At times, the spirits were less sinister and more comical. One story from Kuusela’s book describes a walker who encountered rats drawing a cart of hay. “One of the rats slipped on the ice and fell on his back while farting so loudly that it could be heard across the whole parish. At that moment, the year walker burst into laughter, and the vision disappeared, which meant his quest was for naught.”
All this was endured in exchange for seeing omens, which were often bleak and frightening themselves. The walker might gain information about marriage, the harvest, the possibility of war, or if there will be fires, but the most common information was about who was going to die in the upcoming year.
Walkers learned this by visiting the fresh graves, observing visions through the church keyhole, or encountering funeral processions during the walk. Sometimes these signs pointed to the death of the walker himself.
Although the ritual mostly died out a century ago, there is a modern option for people who don’t want to trespass on church property: The Year Walk video game released by Simogo in 2013.
The unsettling, immersive game features a walk through the snowy woods, no instructions and very little dialogue. Writer Jonas Tarestad came up with the story after finding a brief mention of årsgång in a book about folklore.
“We based [the game] off folklore in a very unscientific way,” says Tarestad. “In a way we recreated the word of mouth process of the past and added our own details. In the end we had sort of lost the grasp of what parts we made up to fit the game and what parts were original folklore.”

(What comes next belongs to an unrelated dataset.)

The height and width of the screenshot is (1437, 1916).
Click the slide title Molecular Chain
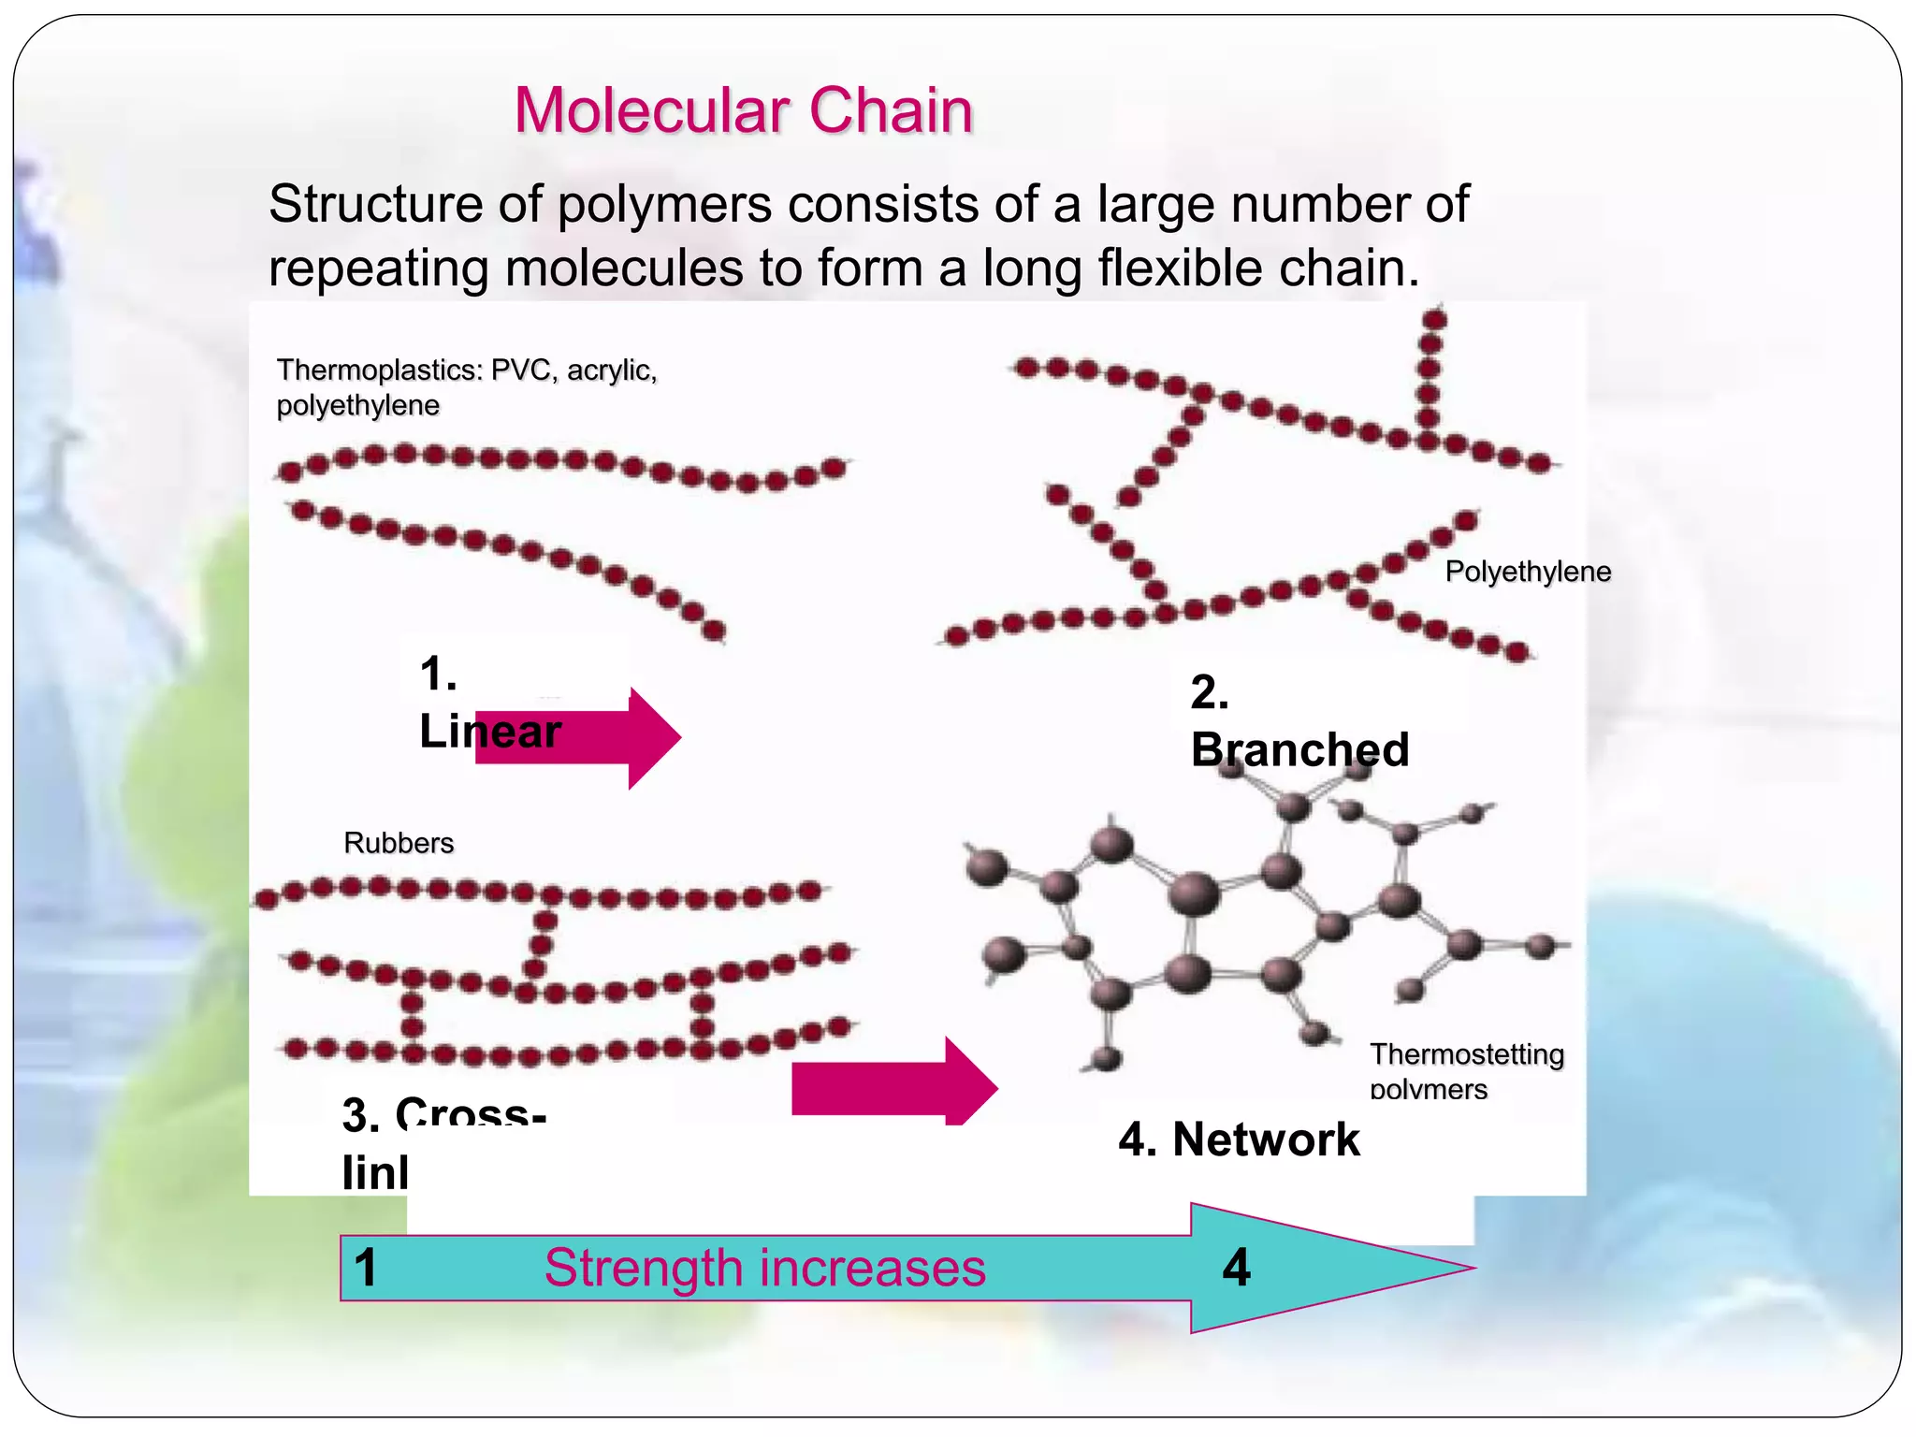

By doing that, Tarestad and Simogo may simply be performing another step in the evolution of stories about the year walk, bringing a version of the obscure Swedish legend to English-speaking gamers and allowing the tales to mutate from there. After all, as USC Associate Professor of Anthropology and Communication Tok Thompson points out, “original folklore” is a bit of an oxymoron.
“There’s a few words you don’t tend to find folklorists saying a lot. One of them is ‘original,’” says Thompson, explaining that finding the original source of a folk tradition like årsgång is nearly impossible and not even particularly desirable. A story or a joke might not be so interesting the first time it gets told. Folklore is all about the process of retelling and enhancing.
“You could go back to the same village, have the same storyteller record the same story again the next year, and it’ll be different,” said Thompson. “That’s also, I think, what gives it its strength, its adaptability. As the world changes or as a culture changes, its folklore will change.”
Plus, said Thompson, it’s about more than belief or accuracy.
“There’s a huge aesthetic component of folklore. Is it a funny story? Is it a moving story? Is it a beautiful dance? All these things, the aesthetics, the fuzzy logic, all kind of come together in folklore. For me, it’s a huge part of what it is to be human.”
After Simogo’s Year Walk was released, Tarestad says he saw people writing about going on a modern-day year walk on social media. But he’s not sure if they actually did, and he never considered performing the ritual himself.
“I like to eat and drink and be merry during Christmas time,” says Tarestad, “rather than engaging in dangerous old pagan rituals.”